上海の外灘(ガイタン)にある旧租界にあるクラブでのことだ。
エキゾチックな建物の中の薄暗い部屋は観光客でいっぱいで、やっと席をとれたが、
30分もしないうちに、その音楽にいたたまれずに出てきてしまった。
いや、もしかしたら物語でしかしらない戦前の中国社会の闇を感傷的に感じたせいかもしれなかった。
カズオ・イシグロの小説「わたしたちが孤児だった頃」の舞台はロンドンであり、もう一つの重要な舞台はこの上海の租界であった。(表紙写真)
ロンドンに住む主人公クリストファー・バンクスは租界に住んでいた頃、イギリス人の両親が失踪して孤児となる。
父親はインドから中国へ阿片を輸入する商社で働いていた。母は阿片撲滅運動に参加していたのだ。
1923年ケンブリッチ大学を卒業したバンクスは探偵になり、やがてそれなりの名声を得る。

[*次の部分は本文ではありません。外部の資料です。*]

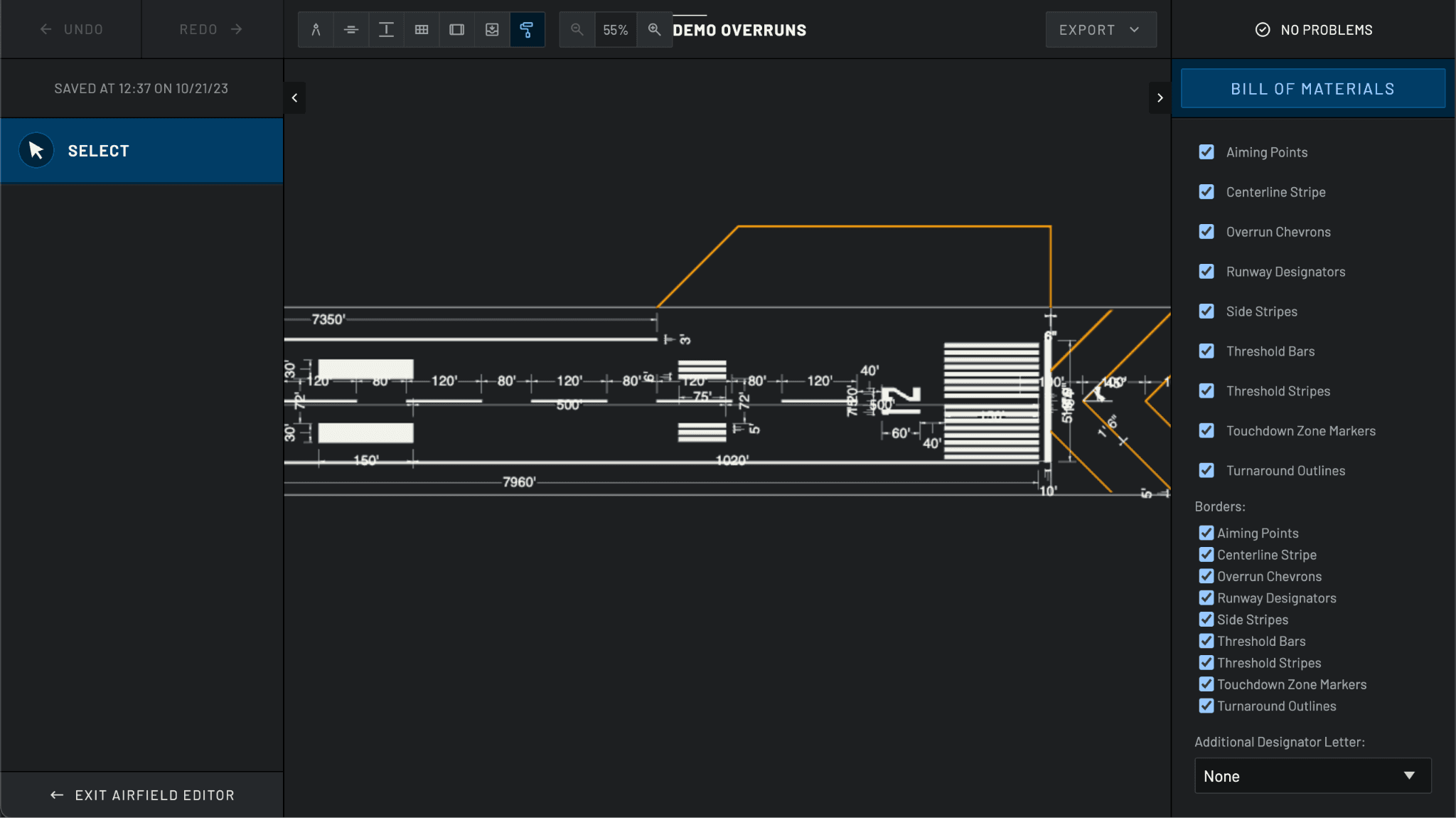Select the paint roller tool
Image resolution: width=1456 pixels, height=818 pixels.
pyautogui.click(x=527, y=30)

1937年、世界は破滅的方向にむかってすすんでいる。
バンクスはロンドンからキナくさい上海に渡り、両親を探す。
その結果、バンクスが得たもの、失ったものはなんだったのだろう。
租界で子供だった頃にまわりにいた人々
アキラという隣に住んでいた友達
ふたりが憧れていたクン警部
バンクスを可愛がってくれたフィリップおじさん
ロンドンの社交界で会った魅力的な女性サラ
その後サラの夫となったサー・セシル
バンクスが引き取った孤児の少女ジェニファー
育ててくれたおばの遺産hは?
読み終えた後、戦争を前後してこれらの登場人物の生きてきた道を無意識にたどっていた。
カズオ・イシグロの作品でいえば「日の名残り」も好きだが、この作品はそれにもましてずっしりと心に残り、心躍る小説であった。